Let’s take a child of seven who is living a life filled with new experiences. We know that time feels slower for that child than it does for an adult. To understand the reason, once again we need to look at their prospective and retrospective estimations of time passing. Here there’s less of a paradox than there is for adults because even prospectively some hours can drag. Children have far less control over their lives and spend more hours doing things they don’t want to. Think back to those endless car journeys or the doodles you did while aching for a dull lesson to end. Conversely, when they’re doing something they enjoy children become very absorbed, with an apparent ability to live more in the moment than adults do. They can entertain themselves in a paddling pool for hours longer than any adult could, constantly innovating and experimenting. For them this time passes quickly, too quickly. They are shocked when they’re called away to have their lunch. The watching parent has probably found time dragging, but for the rapt child time has sped by. As bedtime approaches, the minutes rush by even faster as they beg for just one more game/go/story. What the child is experiencing is a variation on the Holiday Paradox, an effect that is complicated by their relatively poor skills at prospective time estimation. The days are full of new experiences and while their parents rush them to school they want to take every opportunity to explore the world. They will stop and stare at workers digging up the road; they will pause to pat a dog; they will notice anything that’s different; they will try new things. Why walk along the pavement when you can hopscotch along avoiding the cracks in the paving stones or pick your way up and down the crenellations on a wall? This means that overall, despite a few slow hours where they’re forced to do something boring, on the whole days for children, just like ours on holiday, are all-absorbing, and packed with new memories which, looking back retrospectively, makes the months and years seem to stretch out.
By the time a child reaches the mid-teens, the reminiscence effect begins to come into play. The demands of school and exams mean that the hours can still sometimes drag, but gradually there is less routine, more freedom, and novelty in spades – first sex, first drinks, first love, first time away from home, first chance to have some real choice about what they do and who they are. The formation of identity makes these events stand out as we’ve discussed, giving rise to the reminiscence effect. It’s already been suggested that these memories might be extra-strong in order to help reinforce that new identity, but I propose that this time of entering adulthood also becomes the benchmark for our judgements of retrospective time. This plethora of new events continues until at least our mid-twenties, by which time we’ve become accustomed to a certain number of memories representing a certain amount of time passing.

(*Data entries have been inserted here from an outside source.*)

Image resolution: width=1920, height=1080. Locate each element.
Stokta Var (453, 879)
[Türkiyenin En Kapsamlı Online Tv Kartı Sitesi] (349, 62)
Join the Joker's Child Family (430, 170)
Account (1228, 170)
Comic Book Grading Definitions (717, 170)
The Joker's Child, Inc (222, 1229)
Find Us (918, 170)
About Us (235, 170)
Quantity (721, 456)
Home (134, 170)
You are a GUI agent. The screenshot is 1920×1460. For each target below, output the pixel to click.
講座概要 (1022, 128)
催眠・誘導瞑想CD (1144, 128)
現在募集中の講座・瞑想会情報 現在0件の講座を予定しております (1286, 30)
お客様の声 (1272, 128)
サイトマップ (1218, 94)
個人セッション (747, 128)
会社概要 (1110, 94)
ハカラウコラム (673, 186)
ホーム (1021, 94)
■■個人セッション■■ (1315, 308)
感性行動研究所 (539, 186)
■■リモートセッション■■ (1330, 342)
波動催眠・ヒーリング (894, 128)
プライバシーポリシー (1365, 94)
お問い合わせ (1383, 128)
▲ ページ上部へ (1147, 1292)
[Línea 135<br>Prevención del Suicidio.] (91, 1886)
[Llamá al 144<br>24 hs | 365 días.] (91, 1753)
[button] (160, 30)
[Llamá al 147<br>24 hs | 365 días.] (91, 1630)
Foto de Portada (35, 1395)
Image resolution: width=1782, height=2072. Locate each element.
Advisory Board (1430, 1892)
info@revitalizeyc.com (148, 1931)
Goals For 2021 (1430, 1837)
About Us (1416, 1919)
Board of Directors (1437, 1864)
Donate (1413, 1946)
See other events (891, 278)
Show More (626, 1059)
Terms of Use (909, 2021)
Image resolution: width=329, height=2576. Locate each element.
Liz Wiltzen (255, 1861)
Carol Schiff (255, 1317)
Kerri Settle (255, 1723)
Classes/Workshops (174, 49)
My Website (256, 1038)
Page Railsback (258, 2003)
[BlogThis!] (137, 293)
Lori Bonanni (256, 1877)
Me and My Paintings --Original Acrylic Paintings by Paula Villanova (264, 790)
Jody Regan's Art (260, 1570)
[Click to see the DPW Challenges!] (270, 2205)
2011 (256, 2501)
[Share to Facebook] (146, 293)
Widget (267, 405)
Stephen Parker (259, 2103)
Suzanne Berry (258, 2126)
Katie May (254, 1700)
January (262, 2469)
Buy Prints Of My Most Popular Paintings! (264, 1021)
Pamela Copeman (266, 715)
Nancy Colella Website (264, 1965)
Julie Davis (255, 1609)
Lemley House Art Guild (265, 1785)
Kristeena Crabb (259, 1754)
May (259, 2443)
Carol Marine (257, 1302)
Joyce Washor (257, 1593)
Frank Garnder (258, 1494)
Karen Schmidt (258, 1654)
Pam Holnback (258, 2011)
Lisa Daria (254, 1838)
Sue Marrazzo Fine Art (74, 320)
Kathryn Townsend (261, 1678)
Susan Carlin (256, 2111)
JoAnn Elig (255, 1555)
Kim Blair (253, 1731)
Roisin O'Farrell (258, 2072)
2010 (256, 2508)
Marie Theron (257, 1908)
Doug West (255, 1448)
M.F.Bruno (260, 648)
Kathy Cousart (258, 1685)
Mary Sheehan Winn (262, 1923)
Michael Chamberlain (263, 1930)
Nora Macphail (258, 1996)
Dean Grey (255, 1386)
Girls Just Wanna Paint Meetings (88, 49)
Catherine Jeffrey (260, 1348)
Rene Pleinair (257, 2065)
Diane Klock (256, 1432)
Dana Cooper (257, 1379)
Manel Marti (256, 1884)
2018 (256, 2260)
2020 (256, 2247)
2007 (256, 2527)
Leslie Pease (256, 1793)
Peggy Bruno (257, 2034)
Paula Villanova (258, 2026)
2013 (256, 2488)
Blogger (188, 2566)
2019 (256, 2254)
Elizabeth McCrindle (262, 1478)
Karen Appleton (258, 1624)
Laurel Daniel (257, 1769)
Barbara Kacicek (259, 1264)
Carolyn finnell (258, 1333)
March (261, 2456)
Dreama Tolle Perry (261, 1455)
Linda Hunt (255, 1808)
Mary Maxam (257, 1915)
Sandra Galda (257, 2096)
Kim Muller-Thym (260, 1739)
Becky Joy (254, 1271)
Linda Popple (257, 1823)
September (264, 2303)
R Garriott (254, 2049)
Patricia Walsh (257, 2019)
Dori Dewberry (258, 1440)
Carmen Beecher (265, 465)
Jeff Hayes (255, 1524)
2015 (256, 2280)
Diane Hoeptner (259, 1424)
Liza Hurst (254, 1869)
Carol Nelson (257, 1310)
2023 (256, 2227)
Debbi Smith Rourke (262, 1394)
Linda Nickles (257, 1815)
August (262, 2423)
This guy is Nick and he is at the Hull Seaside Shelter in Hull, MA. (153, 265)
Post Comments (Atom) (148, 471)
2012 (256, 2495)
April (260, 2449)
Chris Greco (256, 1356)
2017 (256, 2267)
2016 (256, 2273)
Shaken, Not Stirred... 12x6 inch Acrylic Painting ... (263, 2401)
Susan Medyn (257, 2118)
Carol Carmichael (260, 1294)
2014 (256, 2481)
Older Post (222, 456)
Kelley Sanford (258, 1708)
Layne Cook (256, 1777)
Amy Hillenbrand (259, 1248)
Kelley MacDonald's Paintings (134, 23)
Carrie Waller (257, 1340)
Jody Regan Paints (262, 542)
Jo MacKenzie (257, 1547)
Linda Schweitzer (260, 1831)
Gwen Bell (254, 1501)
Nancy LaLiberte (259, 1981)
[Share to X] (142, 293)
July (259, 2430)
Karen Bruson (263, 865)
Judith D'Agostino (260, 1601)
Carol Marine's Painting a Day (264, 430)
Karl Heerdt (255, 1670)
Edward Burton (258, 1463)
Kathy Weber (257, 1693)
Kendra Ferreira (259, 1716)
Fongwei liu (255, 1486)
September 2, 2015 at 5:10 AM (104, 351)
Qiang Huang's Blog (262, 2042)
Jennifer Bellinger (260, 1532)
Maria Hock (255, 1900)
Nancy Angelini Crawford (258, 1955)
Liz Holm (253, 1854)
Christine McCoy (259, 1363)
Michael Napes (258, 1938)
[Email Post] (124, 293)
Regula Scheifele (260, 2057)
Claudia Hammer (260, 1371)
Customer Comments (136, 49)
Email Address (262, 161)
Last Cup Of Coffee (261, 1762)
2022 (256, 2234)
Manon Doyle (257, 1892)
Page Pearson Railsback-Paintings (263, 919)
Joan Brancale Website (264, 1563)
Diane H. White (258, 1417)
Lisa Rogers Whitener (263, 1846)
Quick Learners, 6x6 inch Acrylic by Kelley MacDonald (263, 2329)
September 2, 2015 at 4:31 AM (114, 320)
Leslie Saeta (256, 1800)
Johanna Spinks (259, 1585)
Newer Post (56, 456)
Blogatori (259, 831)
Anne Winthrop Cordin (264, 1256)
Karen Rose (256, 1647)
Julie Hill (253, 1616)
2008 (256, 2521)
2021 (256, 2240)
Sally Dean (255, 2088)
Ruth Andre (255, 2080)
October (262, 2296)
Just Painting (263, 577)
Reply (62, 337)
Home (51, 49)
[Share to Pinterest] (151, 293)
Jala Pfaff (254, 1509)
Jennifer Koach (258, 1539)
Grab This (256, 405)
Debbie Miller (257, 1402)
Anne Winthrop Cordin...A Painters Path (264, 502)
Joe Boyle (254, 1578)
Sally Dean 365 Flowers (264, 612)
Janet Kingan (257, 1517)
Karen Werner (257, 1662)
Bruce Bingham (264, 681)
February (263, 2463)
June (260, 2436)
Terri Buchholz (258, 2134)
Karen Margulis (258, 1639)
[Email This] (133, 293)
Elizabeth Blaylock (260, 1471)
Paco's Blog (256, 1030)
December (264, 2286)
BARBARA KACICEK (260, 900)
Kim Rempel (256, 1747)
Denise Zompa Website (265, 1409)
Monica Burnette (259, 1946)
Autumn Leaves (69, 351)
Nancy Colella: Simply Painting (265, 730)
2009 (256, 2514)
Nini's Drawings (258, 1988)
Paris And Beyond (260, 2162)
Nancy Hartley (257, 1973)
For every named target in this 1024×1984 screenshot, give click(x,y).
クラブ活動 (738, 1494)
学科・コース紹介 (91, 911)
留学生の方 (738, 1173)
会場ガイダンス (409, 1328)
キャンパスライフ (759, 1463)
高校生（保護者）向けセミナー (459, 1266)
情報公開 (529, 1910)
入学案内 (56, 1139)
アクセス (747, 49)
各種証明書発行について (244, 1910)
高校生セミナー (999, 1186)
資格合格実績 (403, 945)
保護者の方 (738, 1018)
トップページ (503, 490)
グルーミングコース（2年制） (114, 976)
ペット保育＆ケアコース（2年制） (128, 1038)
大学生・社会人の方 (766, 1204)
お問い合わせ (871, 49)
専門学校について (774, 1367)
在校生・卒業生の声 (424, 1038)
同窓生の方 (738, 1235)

In middle age prospective estimation of time tells us that the hours are passing at an average speed and so are the days. It is the elapsing of the months and years that people say they find shocking, never the hours. Markers of time constantly remind us that the years are moving on. We are shocked when we hear that it is already the twentieth anniversary of the Berlin wall coming down. We see items we own in vintage shops. Most shocking of all, we have work colleagues born in the 1990s – surely they should still be at school! These markers in time conflict sharply with our retrospective judgements, through which we gauge time passing via the number of new memories we have made. With fewer new experiences, and thus fewer new memories, we repeatedly experience a disconnection between the information we are getting from prospective and retrospective time estimation.
This dual process of prospective and retrospective time estimation is key to many of time’s mysteries. Once again this is not something to which we become accustomed or ever will; it is simply a consequence of the dissonance between the two methods we have for estimating time. We can’t stop judging time in this way, but we can make use of the features of time estimation to make time feel as though it’s passing slower or faster, depending on how we would like it to be. This is something I’ll be exploring in the final chapter of this book. Before that, we’re going to move forward into the future. We have seen the way our memories of the past affect our view of time. Next we will see how our ability to time-travel mentally into the future has a bigger impact on the present than we have ever realised.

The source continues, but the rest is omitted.